Google a cafouillé, "La Libre" est à nouveau référencée

Sans préavis, Google avait décidé vendredi dernier d’arrêter de référencer les sites de la presse quotidienne belge francophone, rayant de la carte d’un coup les principaux fournisseurs d’information. Ce lundi, Google a rétabli ce référencement, mais les interprétations sur ces événements des derniers jours varient fondamentalement entre les camps.

G.M.

Sans préavis, Google avait décidé vendredi dernier d’arrêter de référencer les sites de la presse quotidienne belge francophone, rayant de la carte d’un coup les principaux fournisseurs d’information. Ce lundi, Google a rétabli ce référencement, mais les interprétations sur ces événements des derniers jours varient fondamentalement entre les camps.

Le porte-parole de Google, Bill Echikson s’est déclaré "heureux que Copiepresse nous ait donné les assurances que nous pouvons réinclure ses sites dans notre moteur de recherche Google, sans (risquer) les astreintes" .

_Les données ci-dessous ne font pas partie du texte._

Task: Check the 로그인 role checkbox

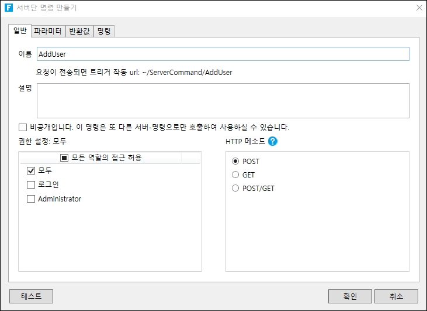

Pour se justifier, Google a expliqué avoir été forcé d’agir de la sorte à la suite de sa condamnation en mai par la cour d’appel de Bruxelles. Selon la société américaine, cet arrêt lui avait imposé, sous peine d’une astreinte de 25 000 euros par infraction, de ne plus référencer les sites des journaux membres de la société Copiepresse (qui gère en Belgique les droits des éditeurs francophones et germanophones).

Pour les éditeurs de presse, l’initiative de Google avait été qualifiée, dès vendredi de "brutale et totalement inutile" .

Pour François le Hodey, CEO du groupe IPM ("La Libre Belgique", "La Dernière Heure"), "la décision de sortir les sites de presse du référencement annoncée sans préavis vendredi dernier, a manifestement été prise dans un contexte de désorganisation chez Google, car il n’y avait aucune justification juridique valable à cette mesure unilatérale. En effet, depuis 2007, les éditeurs de presse ont autorisé Google à indexer leurs contenus dans son moteur de recherche, il n’y avait dès lors aucune raison de demander une nouvelle autorisation. La récente décision de la cour d’appel de Bruxelles ne changeait rien à cet accord déjà donné . Les éditeurs de presse francophone ont toutefois confirmé leur volonté de ne pas être repris dans le moteur "Google Actualités". Les journaux espèrent qu’à l’avenir Google veillera à traiter plus respectueusement tant la presse que les utilisateurs de son moteur de recherche".